Requirement >> Locate each line in the rows below that contains the string "Your" and copy those lines. Case counts.
[START Record set]
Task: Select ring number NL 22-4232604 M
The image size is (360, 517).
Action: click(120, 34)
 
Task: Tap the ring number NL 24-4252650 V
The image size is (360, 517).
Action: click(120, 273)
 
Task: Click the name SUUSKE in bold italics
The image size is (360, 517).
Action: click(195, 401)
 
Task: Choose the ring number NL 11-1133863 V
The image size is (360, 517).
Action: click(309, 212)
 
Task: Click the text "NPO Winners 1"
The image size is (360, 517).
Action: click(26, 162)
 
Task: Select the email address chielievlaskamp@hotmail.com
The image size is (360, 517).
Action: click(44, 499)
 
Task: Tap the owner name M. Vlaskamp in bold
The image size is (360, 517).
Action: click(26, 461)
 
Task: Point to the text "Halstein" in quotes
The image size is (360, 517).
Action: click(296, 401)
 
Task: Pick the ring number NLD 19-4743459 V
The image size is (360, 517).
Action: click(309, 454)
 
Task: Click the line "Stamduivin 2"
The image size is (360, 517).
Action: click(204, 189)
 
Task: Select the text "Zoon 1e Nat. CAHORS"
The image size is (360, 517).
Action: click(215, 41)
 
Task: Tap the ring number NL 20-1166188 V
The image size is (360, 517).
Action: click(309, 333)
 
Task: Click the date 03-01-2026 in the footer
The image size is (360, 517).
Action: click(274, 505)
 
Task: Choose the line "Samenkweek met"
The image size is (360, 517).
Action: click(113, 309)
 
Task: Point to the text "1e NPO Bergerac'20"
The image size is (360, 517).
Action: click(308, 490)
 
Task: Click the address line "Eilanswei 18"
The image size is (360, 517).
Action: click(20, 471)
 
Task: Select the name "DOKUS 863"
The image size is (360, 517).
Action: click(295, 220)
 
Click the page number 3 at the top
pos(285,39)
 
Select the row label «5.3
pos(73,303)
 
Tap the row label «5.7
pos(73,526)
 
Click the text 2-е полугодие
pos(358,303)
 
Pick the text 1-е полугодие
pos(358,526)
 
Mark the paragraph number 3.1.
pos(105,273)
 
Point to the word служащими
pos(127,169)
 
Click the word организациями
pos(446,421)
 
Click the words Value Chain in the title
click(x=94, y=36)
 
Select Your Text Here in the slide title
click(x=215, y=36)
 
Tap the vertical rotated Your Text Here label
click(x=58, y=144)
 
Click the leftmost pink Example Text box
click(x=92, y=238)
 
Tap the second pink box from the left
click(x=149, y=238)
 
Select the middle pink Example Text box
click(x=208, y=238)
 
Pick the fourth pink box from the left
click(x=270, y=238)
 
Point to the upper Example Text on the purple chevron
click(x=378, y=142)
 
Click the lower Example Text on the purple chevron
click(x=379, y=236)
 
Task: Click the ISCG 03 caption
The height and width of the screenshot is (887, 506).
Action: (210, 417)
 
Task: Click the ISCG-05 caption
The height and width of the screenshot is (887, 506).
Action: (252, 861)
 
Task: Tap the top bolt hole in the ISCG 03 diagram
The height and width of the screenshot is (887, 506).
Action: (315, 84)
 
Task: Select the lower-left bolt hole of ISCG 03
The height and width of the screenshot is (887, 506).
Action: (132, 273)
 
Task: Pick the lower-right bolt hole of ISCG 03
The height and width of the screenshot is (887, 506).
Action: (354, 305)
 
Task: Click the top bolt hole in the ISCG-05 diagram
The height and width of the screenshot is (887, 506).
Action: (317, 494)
[END Record set]
Answer to this problem >>
Select Your Text Here in the slide title
Tap the vertical rotated Your Text Here label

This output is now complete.